こちら診察室 「無塩無糖」の世界

食塩摂取量を測るきっかけ
~「無塩無糖」でも大丈夫~ 第4回

 誰にも発信せずに「無塩無糖」を続けて17年が経過した頃です。年賀状に書く話題がなかったので初めて「無塩無糖17年」と書いたところ、米国のハーバード大学で一緒だった京都大学の松森昭先生から講演依頼がありました。NPO法人「アジア太平洋心臓病学会」主催の市民講座「いきいき健康長寿in神戸」で、30分話すことになりました。

 しかし、「無塩無糖」に関する医学的データが無いので、同国ミシガン大学高血圧教室に留学した経験がある先輩の鹿島友義先生に相談に行きました。

ヤノマミ族、マサイ族、中尾氏の食材に含まれる食塩相当量

ヤノマミ族、マサイ族、中尾氏の食材に含まれる食塩相当量

 ◇先輩のアドバイス

 鹿島先生は「無塩無糖食をしているといっても、加工食品などに食塩が入っているから少なくとも1日3グラム(g)は摂取しているはずだよ」「1日尿をためて正確に調べた方がいいよ」と言われました。

§ データの内容:
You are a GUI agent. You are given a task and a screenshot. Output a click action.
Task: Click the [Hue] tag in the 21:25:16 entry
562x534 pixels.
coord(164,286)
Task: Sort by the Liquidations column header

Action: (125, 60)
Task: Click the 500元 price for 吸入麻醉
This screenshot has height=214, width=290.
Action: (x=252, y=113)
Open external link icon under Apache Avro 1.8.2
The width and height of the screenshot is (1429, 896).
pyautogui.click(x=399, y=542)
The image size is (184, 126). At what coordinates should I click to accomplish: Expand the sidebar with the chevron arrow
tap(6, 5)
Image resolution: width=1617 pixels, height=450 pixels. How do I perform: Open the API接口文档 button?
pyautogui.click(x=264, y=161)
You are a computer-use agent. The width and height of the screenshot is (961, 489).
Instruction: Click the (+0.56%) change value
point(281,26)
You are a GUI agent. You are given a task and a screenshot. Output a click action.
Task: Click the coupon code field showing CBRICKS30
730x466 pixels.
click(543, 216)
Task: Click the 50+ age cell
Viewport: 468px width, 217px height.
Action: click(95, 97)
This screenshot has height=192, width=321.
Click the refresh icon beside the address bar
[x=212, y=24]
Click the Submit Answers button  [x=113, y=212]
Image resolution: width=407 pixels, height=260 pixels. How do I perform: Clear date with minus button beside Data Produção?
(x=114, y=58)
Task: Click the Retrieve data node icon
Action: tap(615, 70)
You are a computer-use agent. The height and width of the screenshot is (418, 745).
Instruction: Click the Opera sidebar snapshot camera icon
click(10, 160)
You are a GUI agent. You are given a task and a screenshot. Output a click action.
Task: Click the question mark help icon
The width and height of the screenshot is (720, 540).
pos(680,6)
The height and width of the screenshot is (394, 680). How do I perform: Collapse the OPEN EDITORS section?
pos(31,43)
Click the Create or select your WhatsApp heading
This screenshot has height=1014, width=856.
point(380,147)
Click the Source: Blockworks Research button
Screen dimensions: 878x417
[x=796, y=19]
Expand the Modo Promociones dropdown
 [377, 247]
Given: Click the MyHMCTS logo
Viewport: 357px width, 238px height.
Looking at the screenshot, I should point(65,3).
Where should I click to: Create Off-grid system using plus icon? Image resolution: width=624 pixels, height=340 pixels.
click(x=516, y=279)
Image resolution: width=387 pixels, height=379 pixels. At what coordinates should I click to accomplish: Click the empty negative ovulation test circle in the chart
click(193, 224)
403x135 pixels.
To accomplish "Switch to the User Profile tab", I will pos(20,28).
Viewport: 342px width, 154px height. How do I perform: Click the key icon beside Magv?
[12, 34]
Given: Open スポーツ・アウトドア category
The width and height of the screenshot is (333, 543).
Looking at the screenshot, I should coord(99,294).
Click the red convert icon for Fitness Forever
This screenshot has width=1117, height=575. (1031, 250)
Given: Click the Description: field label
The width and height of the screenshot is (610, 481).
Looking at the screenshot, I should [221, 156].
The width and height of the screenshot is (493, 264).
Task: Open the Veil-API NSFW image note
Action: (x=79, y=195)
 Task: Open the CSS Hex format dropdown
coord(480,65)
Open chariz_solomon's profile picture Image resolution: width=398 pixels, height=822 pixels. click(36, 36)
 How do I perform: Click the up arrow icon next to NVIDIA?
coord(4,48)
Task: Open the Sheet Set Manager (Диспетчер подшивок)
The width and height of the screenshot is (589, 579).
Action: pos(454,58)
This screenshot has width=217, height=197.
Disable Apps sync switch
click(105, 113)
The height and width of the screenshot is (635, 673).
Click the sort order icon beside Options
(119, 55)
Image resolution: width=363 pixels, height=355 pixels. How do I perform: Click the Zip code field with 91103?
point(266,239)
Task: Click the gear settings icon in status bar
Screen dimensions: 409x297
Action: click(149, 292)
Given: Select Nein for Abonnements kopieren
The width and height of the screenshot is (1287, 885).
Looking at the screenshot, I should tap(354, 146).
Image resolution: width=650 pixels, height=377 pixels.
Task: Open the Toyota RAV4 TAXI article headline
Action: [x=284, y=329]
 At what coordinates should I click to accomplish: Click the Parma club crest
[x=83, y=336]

§ 作業内容:
• A. 「無塩無糖」についての文章を2文で要約してください。
• B. 「無塩無糖」についての文章を、最後の文の後から書き継いでください。
データは「無塩無糖」についての文章とは別の資料です。

§ 回答:
• A. 「無塩無糖」を17年続けた筆者は、年賀状に「無塩無糖17年」と書いたことで、京都大学の松森昭先生から神戸の市民講座「いきいき健康長寿in神戸」での講演を依頼されました。医学的データがないため先輩の鹿島友義先生に相談すると、加工食品などから少なくとも1日3グラムの食塩を摂取しているはずなので、1日尿をためて正確に調べた方がよいと助言されました。

• B.
 ちなみに、1日食塩摂取量の評価はまず、24時間の尿中のナトリウム排泄量を測定し、次にナトリウム排泄量(g)に、「2.54」を掛けて食塩相当量(g)を求めます。興味がある方は、女子栄養大学出版部「食品成分表2020」や日本高血圧学会発行「高血圧治療ガイドライン2019」を参照していただきたいと思います。

 5日間連続して測定したところ、24時間尿中の食塩排泄量は1.6g、1.3g、1.4g、1.3g、1.9gで平均1.5gでした。鹿島先生に「中尾君は本当に加工食品も食べていないんだね。日本人で調味料を全く使わない無塩食の人間が存在するとは思わなかった。アマゾン奥地のヤノマミ族並みだね」と言われました。最近はさらに食塩摂取量が少なくなり、1日に1gです。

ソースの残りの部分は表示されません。